#### Your instructions
Check each line of the entries below for the word "agent", and copy the lines that have it.

☆ ☆ ☆

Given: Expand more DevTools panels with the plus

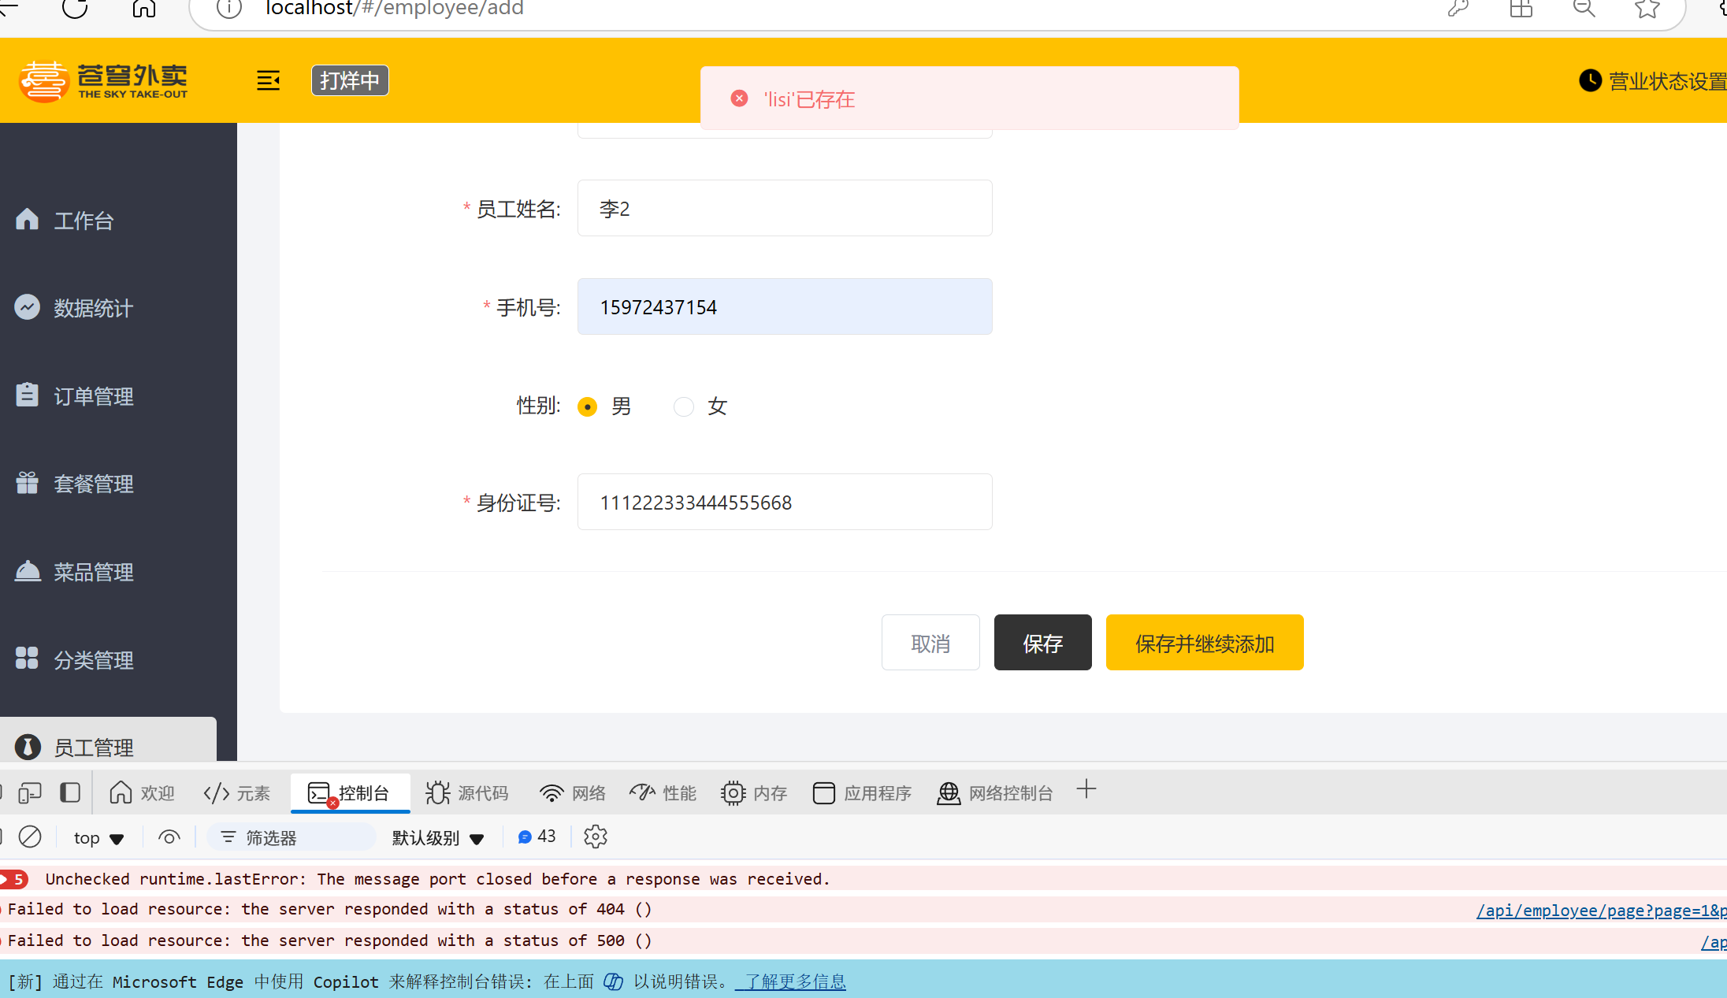Looking at the screenshot, I should point(1086,789).
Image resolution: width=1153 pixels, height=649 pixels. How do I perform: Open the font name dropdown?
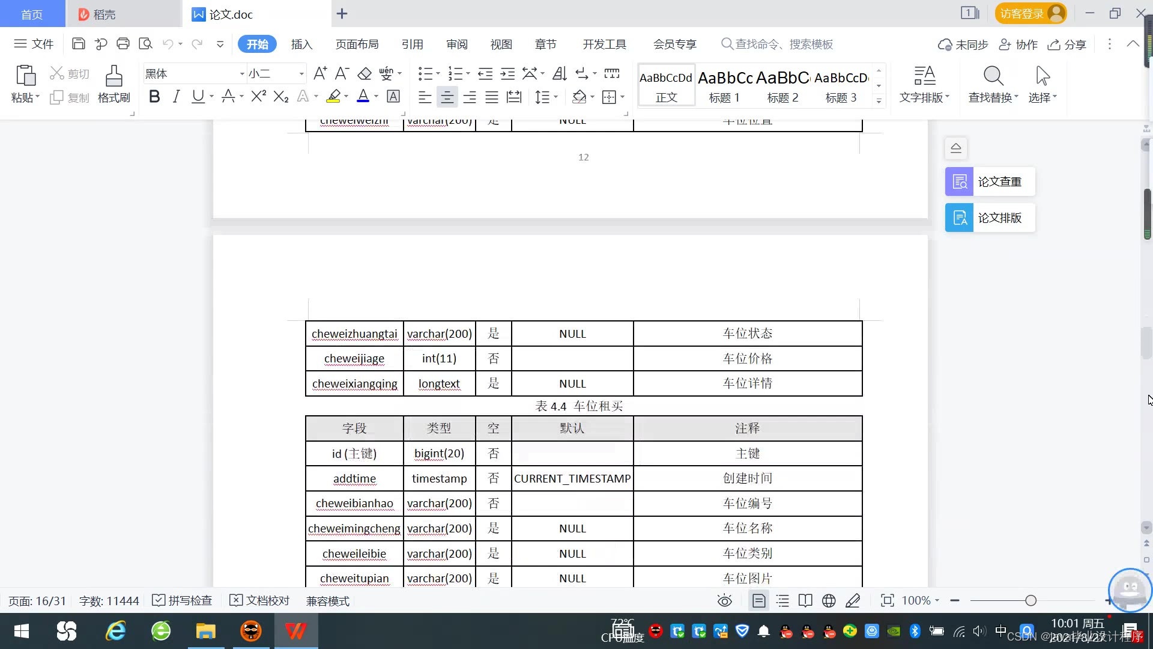(242, 74)
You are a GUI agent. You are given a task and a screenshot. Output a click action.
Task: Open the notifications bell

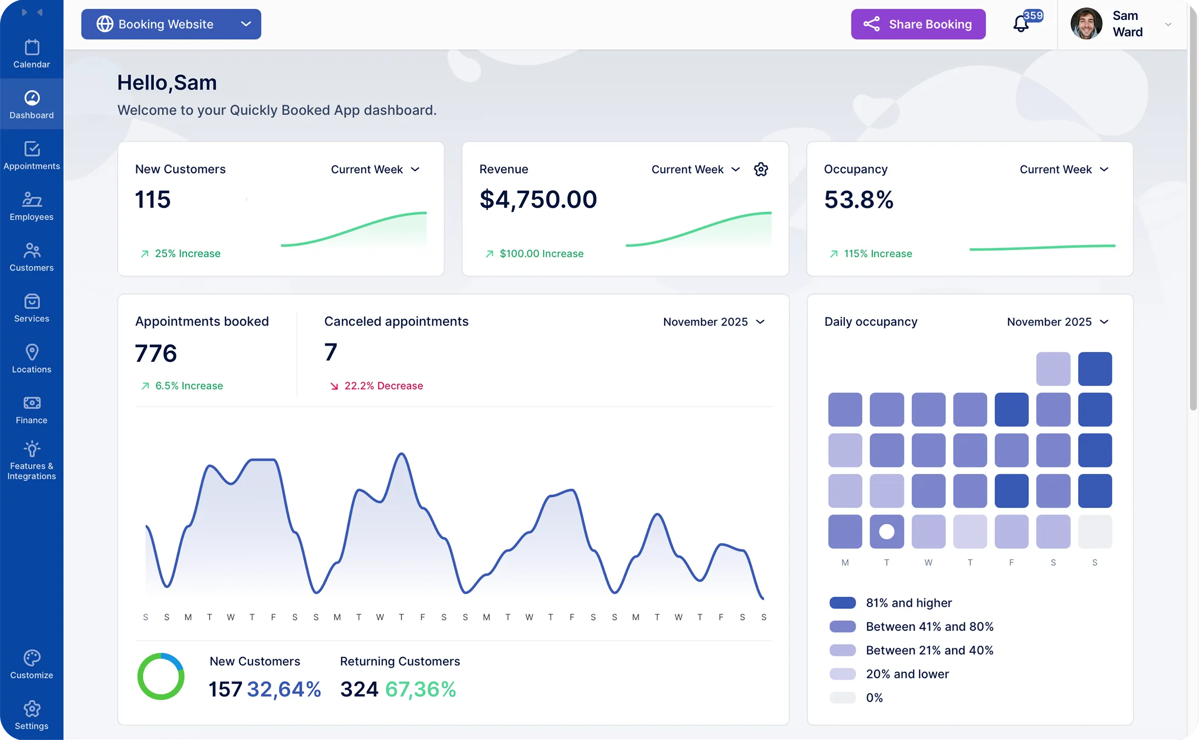(1020, 24)
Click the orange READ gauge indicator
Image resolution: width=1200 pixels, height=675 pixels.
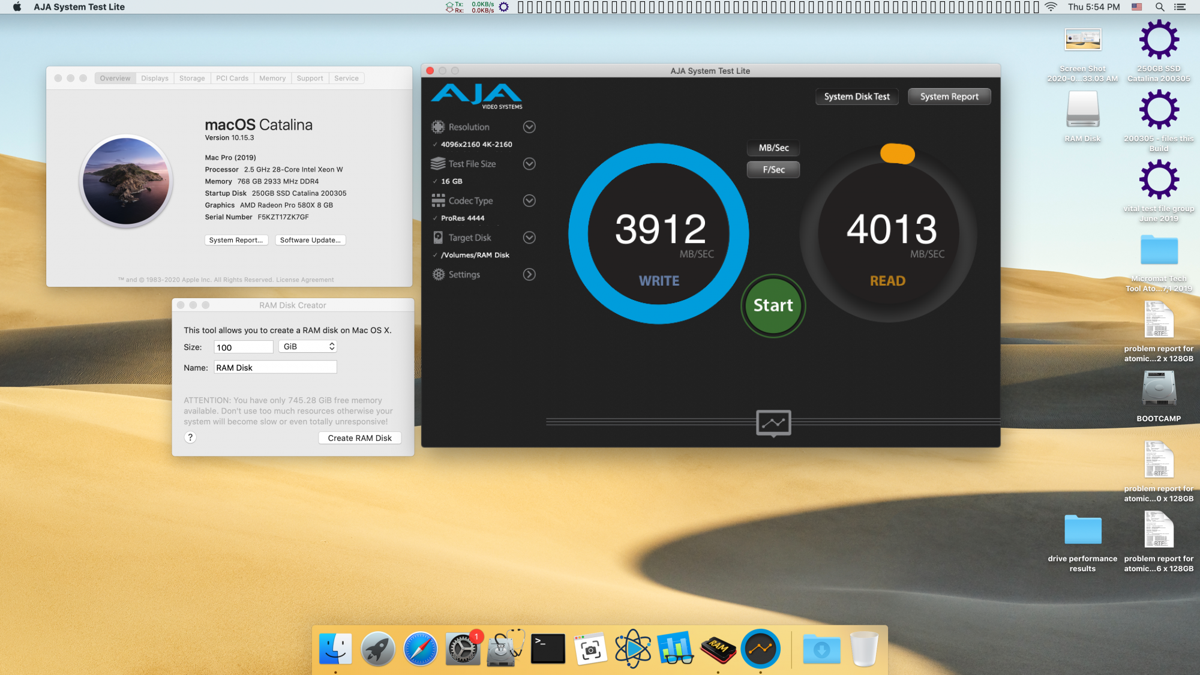pos(897,154)
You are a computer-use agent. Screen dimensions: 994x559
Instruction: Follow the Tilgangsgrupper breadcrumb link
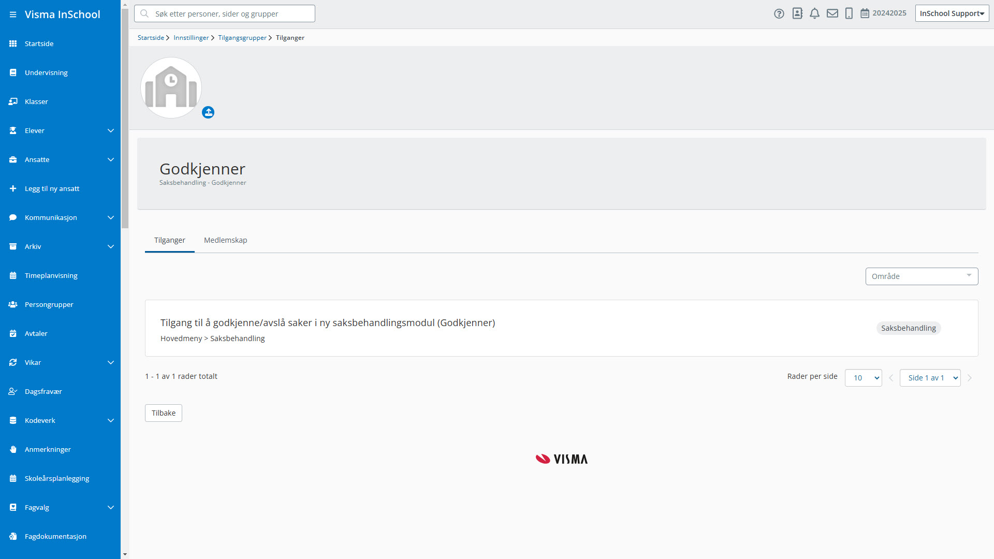click(242, 38)
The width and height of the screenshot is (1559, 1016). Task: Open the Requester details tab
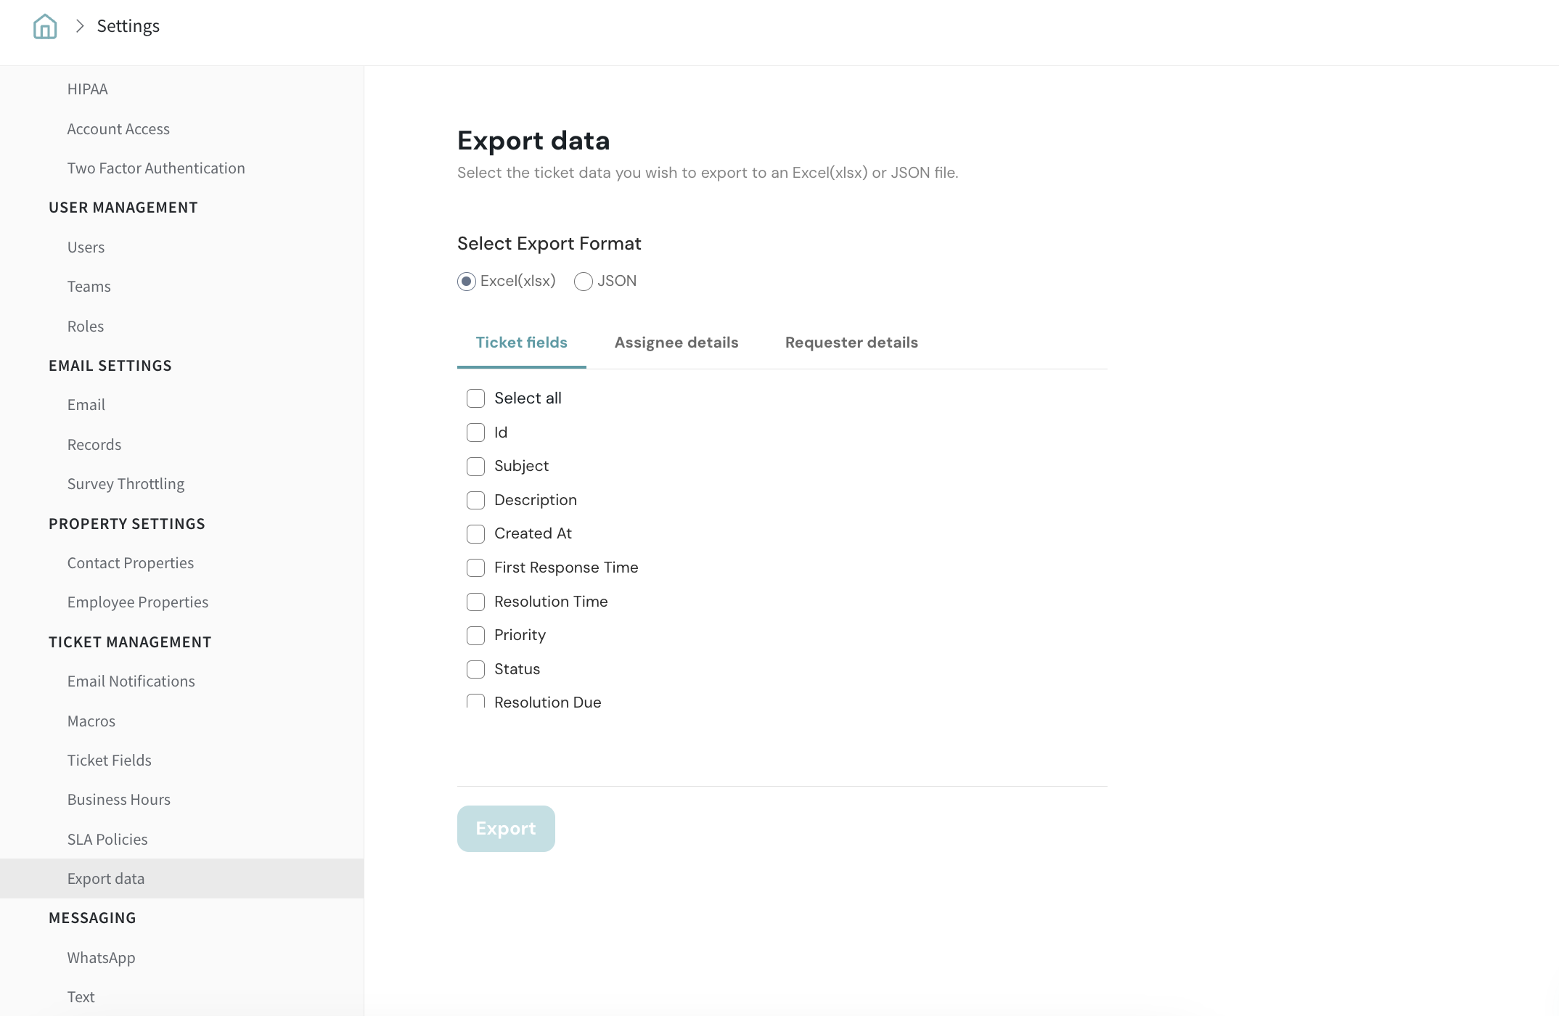click(851, 343)
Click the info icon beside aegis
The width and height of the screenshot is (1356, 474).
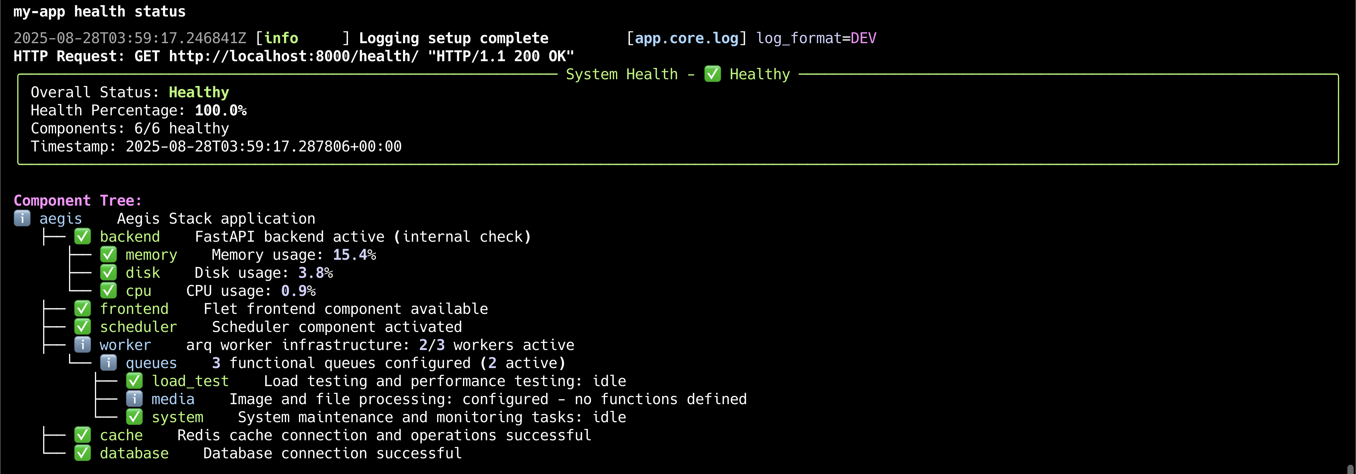coord(22,218)
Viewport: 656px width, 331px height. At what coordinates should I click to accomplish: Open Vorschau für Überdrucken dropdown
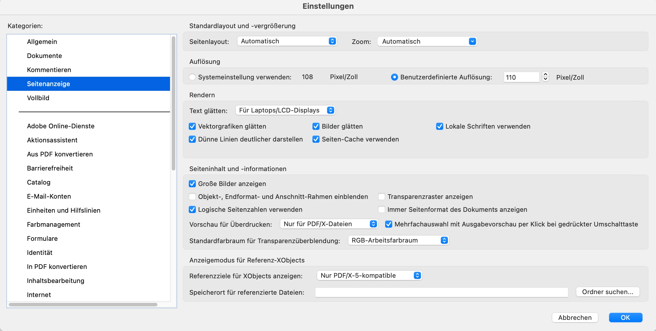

☆ ☆ ☆

#### Task answer
You are a GUI agent. You are given a task and a screenshot. Output a click action.
You are a computer-use agent. Screen dimensions: 994x559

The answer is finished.